O ministro da Agricultura, Carlos Fávaro, afirmou que grandes importadores de produtos avícolas devem retomar “o mais rápido possível” as compras do Brasil. A afirmação foi feita nesta quarta-feira (4) durante entrevista coletiva. Segundo Fávaro, ele está negociando com países como China, México e a União Europeia o fim do embargo até o dia 18 de junho. As exportações brasileiras de produtos avícolas foram suspensas desde o dia 16 de maio quando foi identificado um caso de gripe aviária de alta patogenicidade em uma granja no Rio Grande do Sul.
Os protocolos sanitários estabelecidos entre países determinam que, em caso de doenças como a gripe aviária de alta patogenicidade (IAAP), a suspensão do comércio internacional é automaticamente suspensa e pode ser retomada após 28 dias sem nenhum novo caso. Esse prazo terminaria em 18 de junho. "É provável que grandes compradores possam diminuir o embargo antes dos 28 dias", disse Fávaro, citando negociações em curso com mercados como China, União Europeia e México. Esses países restringiram as compras de todas as regiões brasileiras e, com a redução do embargo, as suspensões ficariam restritas ao Rio Grande do Sul.
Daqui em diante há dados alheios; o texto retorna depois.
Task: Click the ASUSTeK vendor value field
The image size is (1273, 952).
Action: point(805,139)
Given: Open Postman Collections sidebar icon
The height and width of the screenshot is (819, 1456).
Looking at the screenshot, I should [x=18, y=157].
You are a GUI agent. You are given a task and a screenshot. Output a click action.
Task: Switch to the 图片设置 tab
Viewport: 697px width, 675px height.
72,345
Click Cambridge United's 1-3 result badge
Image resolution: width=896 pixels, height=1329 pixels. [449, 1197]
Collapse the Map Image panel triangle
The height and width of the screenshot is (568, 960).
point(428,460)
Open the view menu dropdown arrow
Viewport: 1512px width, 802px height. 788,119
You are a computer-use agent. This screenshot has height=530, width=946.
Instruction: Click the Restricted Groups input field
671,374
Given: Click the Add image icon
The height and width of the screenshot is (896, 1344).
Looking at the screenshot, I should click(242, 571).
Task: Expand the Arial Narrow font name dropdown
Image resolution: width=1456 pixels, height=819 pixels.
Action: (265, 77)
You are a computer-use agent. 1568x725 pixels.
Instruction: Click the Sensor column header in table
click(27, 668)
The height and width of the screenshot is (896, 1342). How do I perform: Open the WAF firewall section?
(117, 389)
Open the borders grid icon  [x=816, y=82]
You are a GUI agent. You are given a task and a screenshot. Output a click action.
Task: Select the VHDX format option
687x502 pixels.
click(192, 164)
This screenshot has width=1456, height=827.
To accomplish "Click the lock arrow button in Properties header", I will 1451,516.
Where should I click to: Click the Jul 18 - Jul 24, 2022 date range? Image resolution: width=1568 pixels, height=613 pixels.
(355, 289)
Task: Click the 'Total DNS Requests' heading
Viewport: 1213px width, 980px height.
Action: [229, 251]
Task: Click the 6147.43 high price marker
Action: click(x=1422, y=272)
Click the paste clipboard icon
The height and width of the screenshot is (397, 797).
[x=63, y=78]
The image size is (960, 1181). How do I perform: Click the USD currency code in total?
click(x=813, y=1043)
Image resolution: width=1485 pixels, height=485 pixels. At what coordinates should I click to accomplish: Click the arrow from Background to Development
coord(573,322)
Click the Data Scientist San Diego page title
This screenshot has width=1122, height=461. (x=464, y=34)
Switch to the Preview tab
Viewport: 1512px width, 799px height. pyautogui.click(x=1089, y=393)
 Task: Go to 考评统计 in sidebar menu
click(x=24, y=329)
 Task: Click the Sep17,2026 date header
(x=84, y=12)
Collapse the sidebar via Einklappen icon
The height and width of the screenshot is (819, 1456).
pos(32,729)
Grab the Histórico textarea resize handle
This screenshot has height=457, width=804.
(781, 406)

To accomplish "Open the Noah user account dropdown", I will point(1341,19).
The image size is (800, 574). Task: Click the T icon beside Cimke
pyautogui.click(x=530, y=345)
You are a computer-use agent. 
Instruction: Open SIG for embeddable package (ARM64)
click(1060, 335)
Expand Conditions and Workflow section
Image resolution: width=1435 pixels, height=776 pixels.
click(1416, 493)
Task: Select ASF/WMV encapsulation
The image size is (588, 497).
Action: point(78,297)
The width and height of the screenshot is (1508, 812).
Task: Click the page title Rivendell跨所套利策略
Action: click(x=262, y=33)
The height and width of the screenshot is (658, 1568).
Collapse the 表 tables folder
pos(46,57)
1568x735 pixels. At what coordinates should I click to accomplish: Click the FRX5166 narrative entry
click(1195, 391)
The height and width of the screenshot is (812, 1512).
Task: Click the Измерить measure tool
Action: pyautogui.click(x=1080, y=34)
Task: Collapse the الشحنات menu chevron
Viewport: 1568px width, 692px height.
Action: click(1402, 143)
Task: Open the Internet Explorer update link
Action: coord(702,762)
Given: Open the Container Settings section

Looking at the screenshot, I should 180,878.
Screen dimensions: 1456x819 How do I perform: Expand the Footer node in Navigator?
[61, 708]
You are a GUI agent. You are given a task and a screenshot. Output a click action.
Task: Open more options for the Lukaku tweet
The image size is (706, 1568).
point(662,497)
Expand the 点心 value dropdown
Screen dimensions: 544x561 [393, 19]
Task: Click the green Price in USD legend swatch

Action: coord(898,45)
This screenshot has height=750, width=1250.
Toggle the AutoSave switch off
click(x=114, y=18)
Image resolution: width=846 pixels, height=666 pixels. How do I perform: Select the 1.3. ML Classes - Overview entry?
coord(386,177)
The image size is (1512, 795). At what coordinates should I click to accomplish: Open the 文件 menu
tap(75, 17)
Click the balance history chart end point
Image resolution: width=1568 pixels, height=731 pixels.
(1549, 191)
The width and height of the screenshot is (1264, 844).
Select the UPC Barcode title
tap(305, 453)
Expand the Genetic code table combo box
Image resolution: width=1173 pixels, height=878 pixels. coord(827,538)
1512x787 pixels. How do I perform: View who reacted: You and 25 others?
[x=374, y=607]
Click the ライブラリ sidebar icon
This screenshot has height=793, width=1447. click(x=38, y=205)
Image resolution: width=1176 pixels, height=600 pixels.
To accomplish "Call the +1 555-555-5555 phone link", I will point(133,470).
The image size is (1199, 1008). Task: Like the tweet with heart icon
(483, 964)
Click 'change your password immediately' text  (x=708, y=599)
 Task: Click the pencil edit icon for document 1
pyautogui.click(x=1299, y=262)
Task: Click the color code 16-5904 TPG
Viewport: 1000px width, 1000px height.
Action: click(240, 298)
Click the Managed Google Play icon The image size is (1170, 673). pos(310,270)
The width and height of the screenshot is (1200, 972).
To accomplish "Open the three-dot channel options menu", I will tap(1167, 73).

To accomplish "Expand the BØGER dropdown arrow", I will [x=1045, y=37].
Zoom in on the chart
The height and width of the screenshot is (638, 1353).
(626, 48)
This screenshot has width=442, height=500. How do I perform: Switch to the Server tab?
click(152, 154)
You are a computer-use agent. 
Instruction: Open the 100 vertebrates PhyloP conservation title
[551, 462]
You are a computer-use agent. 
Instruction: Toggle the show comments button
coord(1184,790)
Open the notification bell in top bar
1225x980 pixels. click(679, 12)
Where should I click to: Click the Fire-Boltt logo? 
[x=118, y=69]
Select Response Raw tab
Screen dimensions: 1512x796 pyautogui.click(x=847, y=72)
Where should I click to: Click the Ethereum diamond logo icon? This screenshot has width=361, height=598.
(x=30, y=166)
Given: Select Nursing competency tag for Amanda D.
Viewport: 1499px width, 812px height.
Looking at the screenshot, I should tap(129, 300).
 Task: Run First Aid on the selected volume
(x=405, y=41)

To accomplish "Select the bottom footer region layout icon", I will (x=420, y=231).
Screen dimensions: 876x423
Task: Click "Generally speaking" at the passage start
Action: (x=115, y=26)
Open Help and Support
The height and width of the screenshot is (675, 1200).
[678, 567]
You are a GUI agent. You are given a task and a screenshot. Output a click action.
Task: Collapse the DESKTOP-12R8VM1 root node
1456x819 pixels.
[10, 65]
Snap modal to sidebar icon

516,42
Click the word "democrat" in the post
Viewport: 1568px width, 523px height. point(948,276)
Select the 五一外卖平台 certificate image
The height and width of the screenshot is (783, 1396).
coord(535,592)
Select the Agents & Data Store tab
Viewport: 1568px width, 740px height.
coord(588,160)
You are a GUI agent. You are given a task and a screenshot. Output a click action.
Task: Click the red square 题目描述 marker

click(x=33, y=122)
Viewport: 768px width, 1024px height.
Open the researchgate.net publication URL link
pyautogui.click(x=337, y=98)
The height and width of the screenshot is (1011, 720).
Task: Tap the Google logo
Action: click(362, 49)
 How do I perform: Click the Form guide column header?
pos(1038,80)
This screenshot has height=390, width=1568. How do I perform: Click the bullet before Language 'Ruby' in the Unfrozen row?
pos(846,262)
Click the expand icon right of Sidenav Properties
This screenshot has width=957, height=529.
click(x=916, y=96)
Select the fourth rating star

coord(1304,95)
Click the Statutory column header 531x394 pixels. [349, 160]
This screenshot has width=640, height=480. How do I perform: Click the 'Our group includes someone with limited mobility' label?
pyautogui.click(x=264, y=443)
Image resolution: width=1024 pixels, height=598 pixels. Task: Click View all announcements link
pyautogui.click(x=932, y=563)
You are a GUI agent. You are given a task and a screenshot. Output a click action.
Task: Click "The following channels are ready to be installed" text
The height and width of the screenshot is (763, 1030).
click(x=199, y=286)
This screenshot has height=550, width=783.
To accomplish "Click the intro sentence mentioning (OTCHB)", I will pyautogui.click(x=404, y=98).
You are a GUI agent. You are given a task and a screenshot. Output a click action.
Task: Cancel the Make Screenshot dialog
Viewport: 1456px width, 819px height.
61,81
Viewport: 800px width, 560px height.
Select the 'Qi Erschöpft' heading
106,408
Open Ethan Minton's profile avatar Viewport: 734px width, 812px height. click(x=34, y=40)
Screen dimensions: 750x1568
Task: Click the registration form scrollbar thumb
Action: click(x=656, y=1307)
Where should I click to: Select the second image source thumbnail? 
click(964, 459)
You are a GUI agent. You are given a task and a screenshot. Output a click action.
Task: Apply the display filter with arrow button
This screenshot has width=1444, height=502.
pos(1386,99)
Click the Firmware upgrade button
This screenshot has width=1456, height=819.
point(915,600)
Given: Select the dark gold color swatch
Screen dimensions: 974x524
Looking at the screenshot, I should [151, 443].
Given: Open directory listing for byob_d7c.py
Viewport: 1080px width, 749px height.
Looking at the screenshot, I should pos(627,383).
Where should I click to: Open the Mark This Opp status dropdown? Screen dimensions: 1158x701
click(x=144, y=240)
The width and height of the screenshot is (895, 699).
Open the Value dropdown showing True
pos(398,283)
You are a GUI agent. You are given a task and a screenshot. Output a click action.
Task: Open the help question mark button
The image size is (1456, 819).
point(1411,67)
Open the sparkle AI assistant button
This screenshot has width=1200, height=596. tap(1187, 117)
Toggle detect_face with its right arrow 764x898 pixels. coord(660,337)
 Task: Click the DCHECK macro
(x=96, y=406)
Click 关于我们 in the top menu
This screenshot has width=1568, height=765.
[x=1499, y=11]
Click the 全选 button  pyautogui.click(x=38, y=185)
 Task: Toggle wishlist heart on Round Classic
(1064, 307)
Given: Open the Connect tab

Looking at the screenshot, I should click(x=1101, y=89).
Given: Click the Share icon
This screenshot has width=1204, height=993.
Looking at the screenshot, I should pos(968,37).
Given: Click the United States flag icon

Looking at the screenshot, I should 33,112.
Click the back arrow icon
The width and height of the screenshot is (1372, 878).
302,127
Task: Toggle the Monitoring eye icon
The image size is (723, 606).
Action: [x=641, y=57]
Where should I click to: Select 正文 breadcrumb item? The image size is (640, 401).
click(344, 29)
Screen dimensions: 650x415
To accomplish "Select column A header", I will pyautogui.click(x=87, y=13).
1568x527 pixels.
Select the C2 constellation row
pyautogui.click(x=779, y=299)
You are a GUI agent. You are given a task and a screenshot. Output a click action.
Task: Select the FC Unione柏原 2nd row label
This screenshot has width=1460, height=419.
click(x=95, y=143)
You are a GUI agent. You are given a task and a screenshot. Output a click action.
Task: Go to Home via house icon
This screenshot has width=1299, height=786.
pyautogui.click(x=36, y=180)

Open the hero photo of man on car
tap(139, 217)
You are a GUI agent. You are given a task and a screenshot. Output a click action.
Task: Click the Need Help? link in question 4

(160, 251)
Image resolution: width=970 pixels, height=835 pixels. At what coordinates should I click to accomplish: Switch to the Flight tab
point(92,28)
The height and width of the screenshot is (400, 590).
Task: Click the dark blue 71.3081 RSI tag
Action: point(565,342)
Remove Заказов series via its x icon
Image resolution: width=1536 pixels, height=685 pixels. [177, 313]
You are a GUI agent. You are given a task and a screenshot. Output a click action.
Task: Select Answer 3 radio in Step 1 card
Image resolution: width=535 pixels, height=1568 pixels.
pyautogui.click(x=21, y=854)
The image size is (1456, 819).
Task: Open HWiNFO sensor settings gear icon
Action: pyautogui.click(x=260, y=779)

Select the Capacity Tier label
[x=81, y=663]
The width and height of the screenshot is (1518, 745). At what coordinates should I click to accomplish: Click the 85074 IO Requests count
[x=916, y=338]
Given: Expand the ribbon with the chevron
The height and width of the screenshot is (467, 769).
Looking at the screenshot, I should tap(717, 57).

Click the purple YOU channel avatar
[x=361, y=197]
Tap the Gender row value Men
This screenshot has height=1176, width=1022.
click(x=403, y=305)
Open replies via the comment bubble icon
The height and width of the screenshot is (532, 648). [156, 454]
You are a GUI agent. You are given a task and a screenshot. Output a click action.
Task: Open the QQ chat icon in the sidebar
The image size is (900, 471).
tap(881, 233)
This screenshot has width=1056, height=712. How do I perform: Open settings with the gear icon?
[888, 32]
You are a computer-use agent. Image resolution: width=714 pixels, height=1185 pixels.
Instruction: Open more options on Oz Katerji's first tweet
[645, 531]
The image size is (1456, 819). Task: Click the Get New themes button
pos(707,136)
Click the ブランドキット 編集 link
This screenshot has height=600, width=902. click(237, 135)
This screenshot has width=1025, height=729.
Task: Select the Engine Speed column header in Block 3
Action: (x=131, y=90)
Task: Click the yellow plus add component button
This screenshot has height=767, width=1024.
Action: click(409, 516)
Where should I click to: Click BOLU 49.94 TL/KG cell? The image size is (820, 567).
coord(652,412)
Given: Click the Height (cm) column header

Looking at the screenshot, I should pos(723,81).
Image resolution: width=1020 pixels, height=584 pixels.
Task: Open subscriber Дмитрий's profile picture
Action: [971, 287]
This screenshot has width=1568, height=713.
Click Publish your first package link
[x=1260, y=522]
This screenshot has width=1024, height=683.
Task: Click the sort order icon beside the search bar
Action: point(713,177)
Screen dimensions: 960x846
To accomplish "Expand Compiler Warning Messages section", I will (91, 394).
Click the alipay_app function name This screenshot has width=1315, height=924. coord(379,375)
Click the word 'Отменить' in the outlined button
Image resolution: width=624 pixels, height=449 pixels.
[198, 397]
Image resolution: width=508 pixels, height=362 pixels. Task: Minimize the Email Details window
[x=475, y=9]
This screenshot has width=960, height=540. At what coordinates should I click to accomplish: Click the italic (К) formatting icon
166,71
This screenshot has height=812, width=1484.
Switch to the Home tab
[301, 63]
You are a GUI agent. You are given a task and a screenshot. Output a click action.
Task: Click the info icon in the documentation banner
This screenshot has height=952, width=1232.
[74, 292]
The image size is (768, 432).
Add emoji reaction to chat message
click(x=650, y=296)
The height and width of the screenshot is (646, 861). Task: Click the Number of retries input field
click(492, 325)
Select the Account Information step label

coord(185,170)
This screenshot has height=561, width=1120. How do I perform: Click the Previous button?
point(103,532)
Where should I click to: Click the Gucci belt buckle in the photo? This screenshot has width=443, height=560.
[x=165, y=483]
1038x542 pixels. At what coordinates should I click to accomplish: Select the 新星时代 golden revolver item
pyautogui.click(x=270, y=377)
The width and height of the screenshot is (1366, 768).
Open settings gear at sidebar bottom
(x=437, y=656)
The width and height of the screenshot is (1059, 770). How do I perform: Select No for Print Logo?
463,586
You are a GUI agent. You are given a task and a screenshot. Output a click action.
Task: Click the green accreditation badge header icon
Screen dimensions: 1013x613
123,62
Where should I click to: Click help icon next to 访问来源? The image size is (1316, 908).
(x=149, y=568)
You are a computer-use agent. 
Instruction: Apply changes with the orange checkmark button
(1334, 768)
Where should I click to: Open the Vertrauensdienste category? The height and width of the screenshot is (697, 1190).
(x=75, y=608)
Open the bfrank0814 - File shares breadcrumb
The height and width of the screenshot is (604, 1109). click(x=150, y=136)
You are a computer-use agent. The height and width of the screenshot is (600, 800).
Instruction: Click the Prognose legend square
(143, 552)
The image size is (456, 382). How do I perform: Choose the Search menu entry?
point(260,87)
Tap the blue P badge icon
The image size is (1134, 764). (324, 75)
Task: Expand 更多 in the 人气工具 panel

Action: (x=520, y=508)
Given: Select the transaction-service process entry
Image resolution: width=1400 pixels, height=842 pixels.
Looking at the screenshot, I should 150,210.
Fávaro revelou que a União Europeia (UE) já encaminhou um questionário técnico ao Ministério da Agricultura, dentro de um processo formal de avaliação para a flexibilização do embargo. "Há indício de que a UE possa flexibilizar suspensões ao frango brasileiro", afirmou. Ele também disse que a China, maior comprador da proteína brasileira, "deu indícios de que está avaliando regionalização para gripe aviária", o que abriria caminho para suspensões apenas localizadas, e não nacionais. Países como o Japão, por exemplo, adotaram a regionalização e, desde a confirmação do caso de gripe aviária, deixaram de importar apenas produtos avícolas originários de Montenegro (RS).
Apesar da suspensão das exportações de carne de frango para 38 destinos e de restrições adicionais ao produto gaúcho por parte de outros 14 países, o ministro avalia que o impacto comercial tem sido limitado. "A redução do fluxo por suspensões das exportações de frango não é impactante", declarou. Ele argumentou que, além da robustez do sistema sanitário brasileiro, o histórico de diálogo com os parceiros comerciais contribui para a expectativa de uma retomada gradual das vendas externas.
Frango está mais barato no Brasil
Apesar de afirmar que o impacto [da suspensão das exportações] é irrelevante, Fávaro afirmou que os preços da carne de frango já registraram queda de 7% após a confirmação de gripe aviária no no Rio Grande do Sul. No entanto, segundo ele, o movimento não é motivo de preocupação para o setor produtivo. "A redução dos preços de frango não é alarmante, deve-se a redirecionamento para o mercado interno", explicou Favaro.
Com os embargos temporários às exportações, parte da produção inicialmente destinada ao mercado externo passou a ser absorvida internamente, o que influenciou na queda dos preços. O excedente, de carne de frango e ovos, que seria exportado está sendo absorvido no mercado doméstico, o que aumenta temporariamente a oferta e pressiona os preços. O impacto, no entanto, tende a ser limitado. A tendência é que o recuo se estenda por, no máximo, três meses - tempo necessário para que as granjas ajustem o alojamento de pintinhos à nova demanda.